TASK BRIEF -
Continue the passage about Father Ferrari's parish in Antioch from its last line.

PAGE EXTRACT -
_ _ _ _ _
Father Ferrari, who came from Perugia, belonged to the Capuchin order, a strict branch of the Franciscans. Sixty years old, he had been in Turkey since 1955, serving first at Trabzon on the Black Sea, and in 1973 came to Antioch. His whole body and face were thin, no spare flesh anywhere, a man whose life of denial had left a good nature and a sense of humour as its only extravagances. His thick white hair stuck straight up out of his head. He worea V-neck jersey over a plaid wool shirt, old trousers, St Francis’s sandals and thick spectacles. “There are one hundred Catholics here,” he said. “No. I just baptised three babies, so there are 103.” He laughed and invited me to have a cup of tea. He went to the kitchen to make the tea himself. I could see why.
While we were talking, I had noticed that a white-haired old woman in a black widow’s dress with a brown cardigan was walking in and out of the various rooms, cleaning and carrying laundry. This was Nasra, whose name in Arabic meant “Nazarene.” She looked disapprovingly at everything and everyone. For a few minutes, she fiddled with the curtains in one of the bedrooms, opening and closing them several times, looking unhappy whether they were drawn or not. She finally left them half-open and walked back into the courtyard. She swept insouciantly, casting occasional glances in our direction as if to say, why are those two sitting there? I would not have dared to ask her to make tea either.
When he sat down and poured me a glass of tea, I asked him, “Do you have many problems with the governor?”
_ _ _ _ _
DATA SECTION -
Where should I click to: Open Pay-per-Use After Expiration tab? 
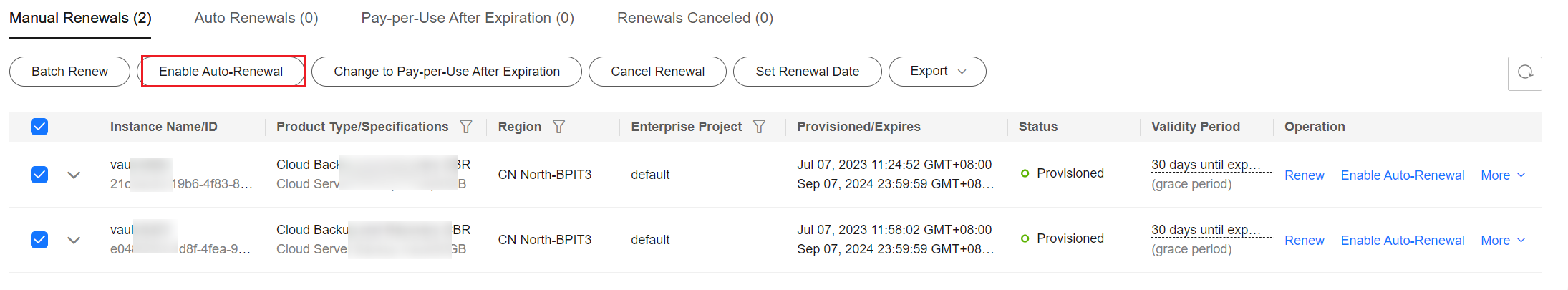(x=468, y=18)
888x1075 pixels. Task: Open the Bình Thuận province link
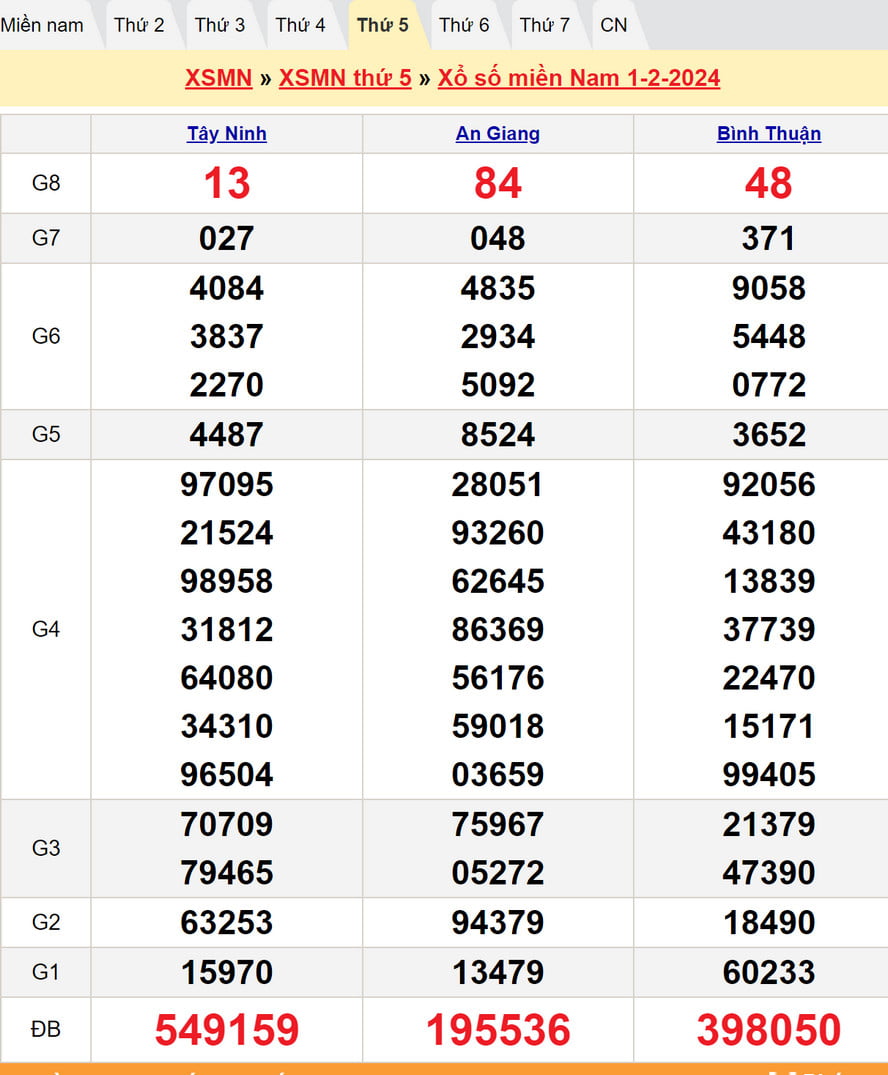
_ _ _ _ _
RESPONSE -
“Sometimes,” he said, smiling as though at a private joke. “Every time, questions, questions. One month ago, though, he gave us permission to say Mass at St Peter’s on Christmas Day.”
“The governor told me St Peter’s was a museum.”
“For almost two thousand years, it has been a church,” he said. “It was a church until twenty-five years ago when the Turkish police took it.” He sipped his tea and said, “Museum,” shaking his head at the thought.
He told me Antioch had no Catholic school, so he taught catechism on Saturdays. Remembering Yalgin Kavak and the young man in the photocopy shop in Alexandretta, I asked him, “Do you have any converts?”
“Here it’s a little difficult, because it is prohibited. We don’t try to convert anyone. In Alexandretta, there are three young people who want to become Christians, but this is a problem for their families.”
“Are there others?”
“Some years ago, a major in the army converted in secret.”
“Why in secret?”
“He would have lost his job. There would have been problems with his family, and he would have lost his red, official passport.”
He did not know of any Catholics in his parish who had become Muslims, though centuries ago most of them had.
A tall young woman with long brown hair walked into the courtyard. She was not pretty in a conventional sense, and the long sweater she wore did not conceal the fact she was overweight, like a jolly friar. There was however something distracted in her manner, an inner peace to her warm, German face, which made you want to be near her. Before the door from the alley slammed shut behind her, two small children ran in squealing and laughing. They tugged at her sweater, and she bent down to speak to them in Turkish. They nodded as she spoke, and one of them kissed her cheek. Then they walked meekly out of the door, like young lions tamed by Daniel.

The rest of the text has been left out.